Who underwhelmed? Who rose?

Who will roar like a lion, and who will miss the plane (or train, or bus) to front the dormant (but still mighty) Boks?

1. Eddie Jones swapped places with Wayne Pivac
Before the tournament, the Welsh coach was seen as being on the chopping block with the axe-man sharpening his blade. Now, the RFU is reading fine print, and Exeter are saying Rob Baxter is off-limits, while Wales was holding up tries in Paris and narrowly missing a Grand Slam.

Long before the 2019 World Cup, Eddie admitted he is usually stale after four years, but there was never a more overplayed hand than the semi-final against New Zealand, and it even allowed RFU to skip a true review of why England lost to South Africa.

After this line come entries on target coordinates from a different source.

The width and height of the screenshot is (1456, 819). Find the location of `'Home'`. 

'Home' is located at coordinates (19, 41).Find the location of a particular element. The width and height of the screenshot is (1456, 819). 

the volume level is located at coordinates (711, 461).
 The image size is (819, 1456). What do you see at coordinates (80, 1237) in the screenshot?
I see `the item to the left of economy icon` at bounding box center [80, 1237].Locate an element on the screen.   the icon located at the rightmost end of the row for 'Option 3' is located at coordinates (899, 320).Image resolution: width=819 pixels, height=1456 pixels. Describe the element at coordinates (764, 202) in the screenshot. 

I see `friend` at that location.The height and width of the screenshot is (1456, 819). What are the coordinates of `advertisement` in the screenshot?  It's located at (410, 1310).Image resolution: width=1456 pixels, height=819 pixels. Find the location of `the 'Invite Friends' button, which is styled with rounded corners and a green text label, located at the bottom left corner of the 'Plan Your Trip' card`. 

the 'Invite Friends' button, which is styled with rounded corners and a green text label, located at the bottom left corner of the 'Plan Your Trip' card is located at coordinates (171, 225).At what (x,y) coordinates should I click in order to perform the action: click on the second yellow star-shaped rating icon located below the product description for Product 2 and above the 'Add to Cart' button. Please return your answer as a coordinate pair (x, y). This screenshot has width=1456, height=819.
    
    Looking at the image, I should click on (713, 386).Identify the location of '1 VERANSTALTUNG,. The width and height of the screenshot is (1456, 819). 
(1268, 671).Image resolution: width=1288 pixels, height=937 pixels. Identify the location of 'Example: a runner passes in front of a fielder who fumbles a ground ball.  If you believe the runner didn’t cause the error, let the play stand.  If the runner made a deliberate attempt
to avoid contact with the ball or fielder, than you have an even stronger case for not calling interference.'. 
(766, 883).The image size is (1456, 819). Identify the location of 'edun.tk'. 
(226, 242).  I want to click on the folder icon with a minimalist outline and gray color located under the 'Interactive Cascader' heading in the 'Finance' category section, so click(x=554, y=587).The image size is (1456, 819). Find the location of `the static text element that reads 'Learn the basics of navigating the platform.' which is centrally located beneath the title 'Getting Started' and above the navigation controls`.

So, the biggest loser of this competition is Excuses Eddie. He blamed COVID, he blamed the media, he blamed time, he blamed space, but he never truly saw that the rest of us did: his team looks sullen, puffed-up, a bit slow of thought, and it is easier to get into the squad than be cut.

Having a first-ever negative point differential, and adding a lame defence (121 points conceded) to a stilted attack led to a negative Triple Crown. Jones has a release clause that allows England to change course without fearing the worst, and all of it can be traced back to the myopic stubbornness of the head coach.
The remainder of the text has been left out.